### Work request
Pictures in the entries below are excluded; copy only the lines from the one containing "Select the 24 X 24 radio button" to the one containing "Image resolution: width=316", both included.

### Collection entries

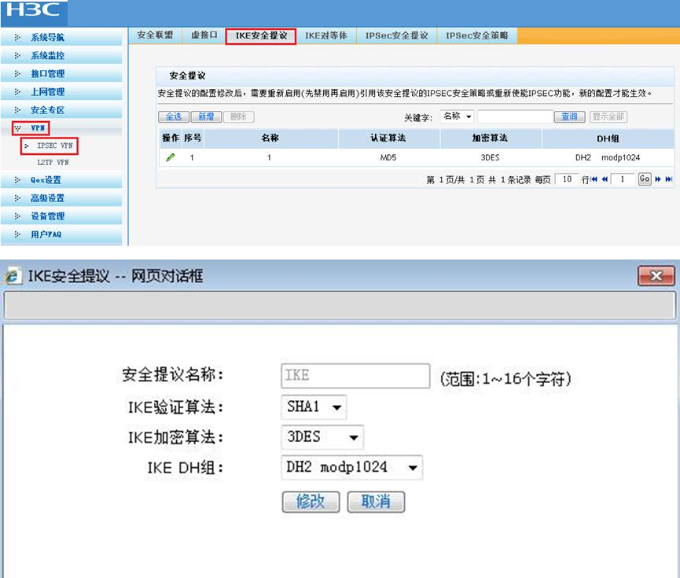The width and height of the screenshot is (680, 578).
Task: Switch to the IKE对等体 tab
Action: [326, 35]
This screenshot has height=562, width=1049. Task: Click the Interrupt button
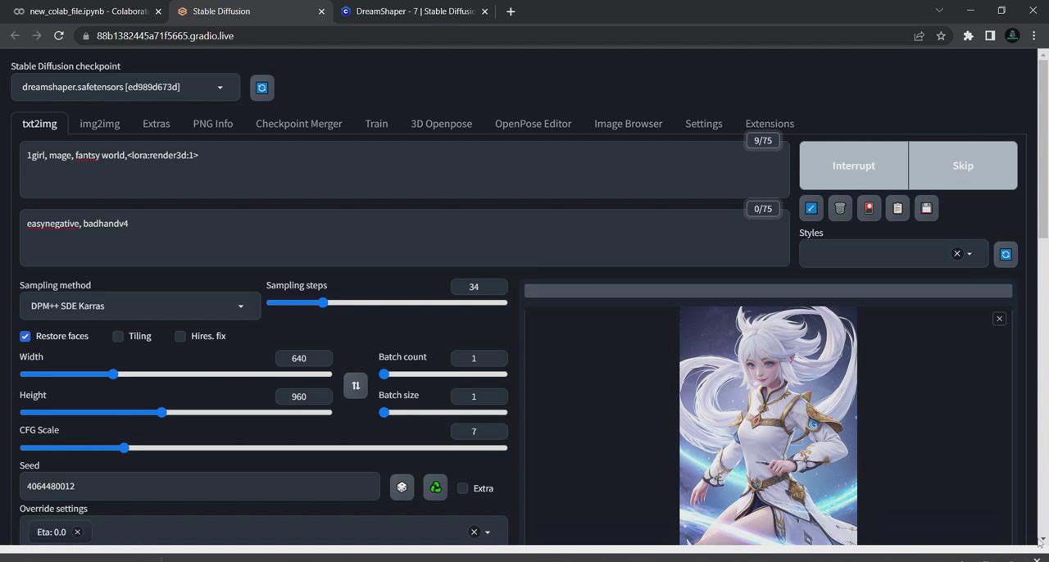853,165
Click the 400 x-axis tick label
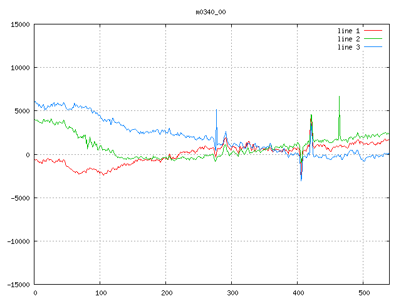The image size is (401, 301). coord(298,292)
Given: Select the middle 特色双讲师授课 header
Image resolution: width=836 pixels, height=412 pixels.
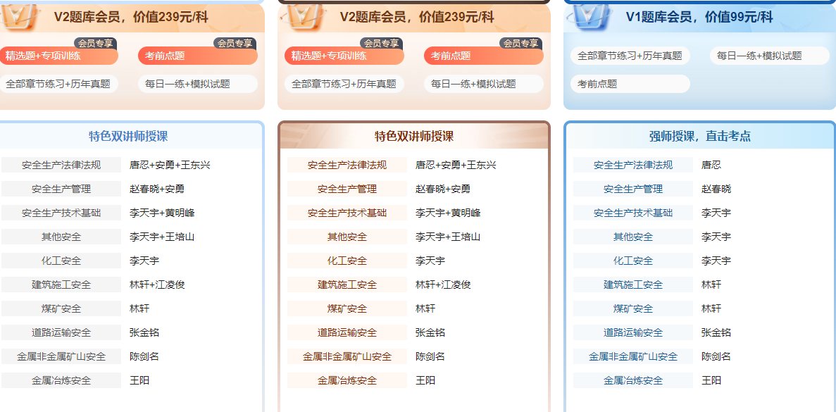Looking at the screenshot, I should click(413, 136).
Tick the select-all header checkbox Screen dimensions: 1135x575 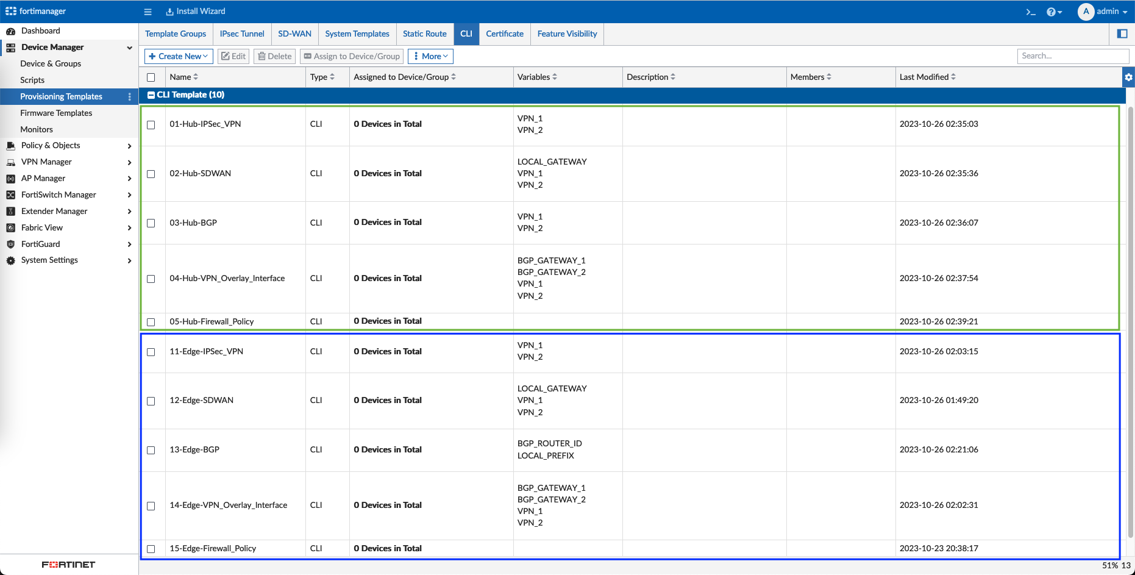pyautogui.click(x=151, y=77)
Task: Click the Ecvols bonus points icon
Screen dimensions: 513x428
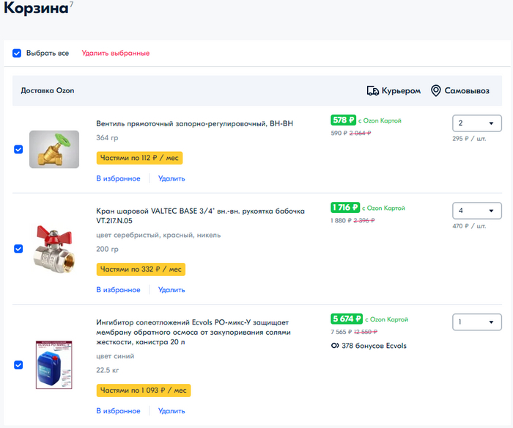Action: tap(335, 346)
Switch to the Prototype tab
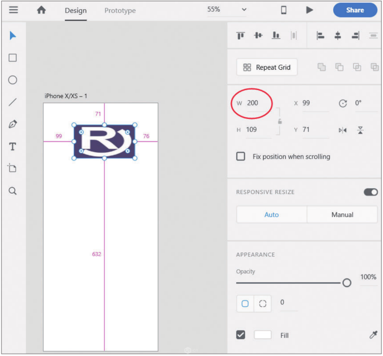383x356 pixels. [x=120, y=11]
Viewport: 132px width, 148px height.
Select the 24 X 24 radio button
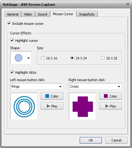point(72,58)
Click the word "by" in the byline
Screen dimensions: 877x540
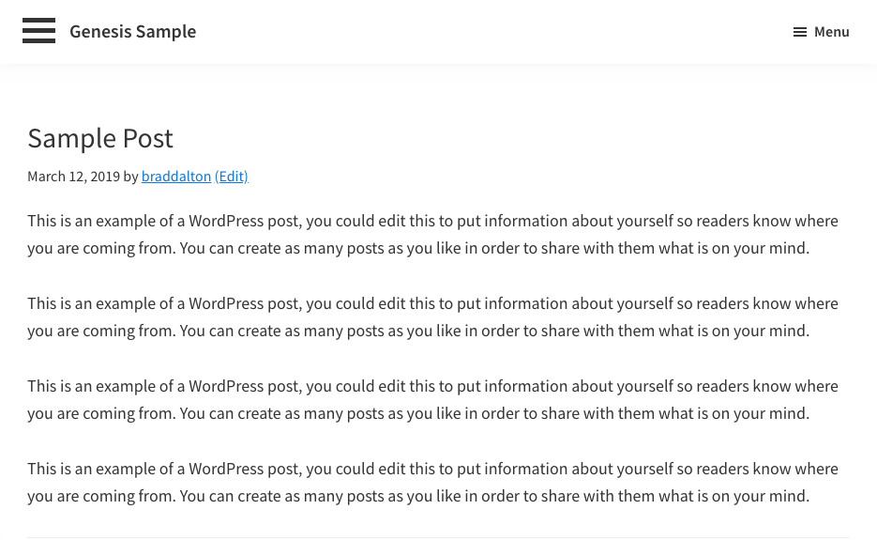point(130,177)
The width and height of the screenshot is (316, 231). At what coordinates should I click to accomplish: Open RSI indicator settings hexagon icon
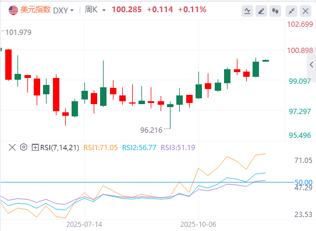pos(24,147)
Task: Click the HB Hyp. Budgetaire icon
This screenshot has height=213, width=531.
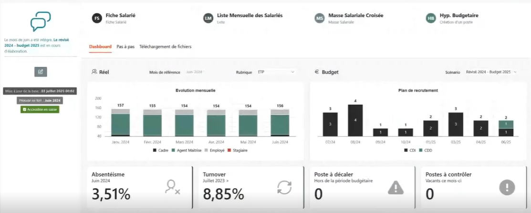Action: pyautogui.click(x=431, y=18)
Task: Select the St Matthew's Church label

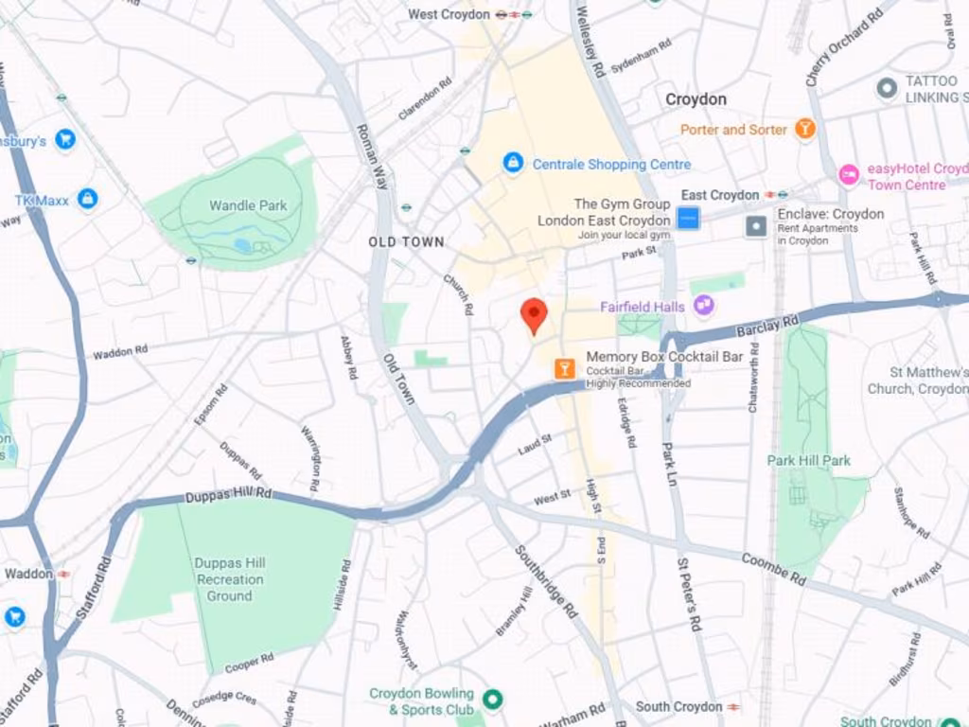Action: click(918, 381)
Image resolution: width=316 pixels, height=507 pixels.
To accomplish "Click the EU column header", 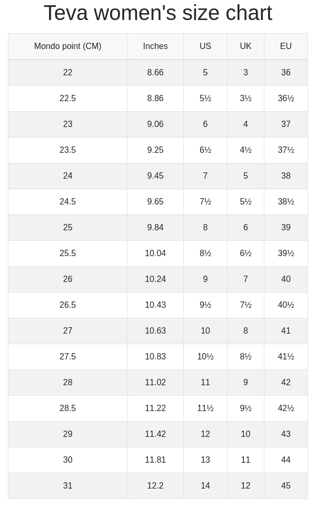I will tap(286, 46).
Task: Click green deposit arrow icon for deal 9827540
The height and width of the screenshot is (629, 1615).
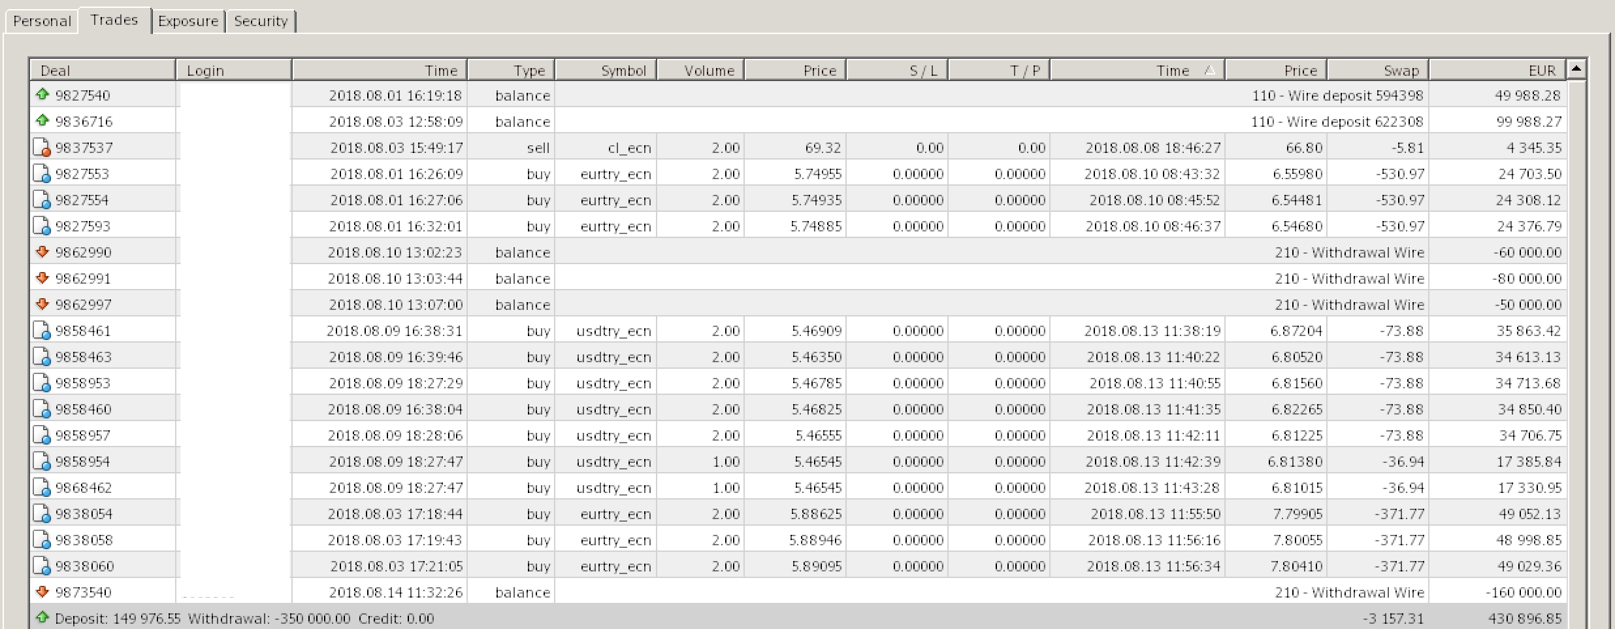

### Answer box
Select the 24 X 24 radio button
point(72,58)
Click the word "by" in the byline
Screen dimensions: 877x540
point(130,177)
The width and height of the screenshot is (316, 231). At what coordinates should I click to accomplish: Open RSI indicator settings hexagon icon
pos(24,147)
Task: Click the HB Hyp. Budgetaire icon
This screenshot has height=213, width=531.
Action: pyautogui.click(x=431, y=18)
Task: Select the St Matthew's Church label

Action: click(918, 381)
Image resolution: width=316 pixels, height=507 pixels.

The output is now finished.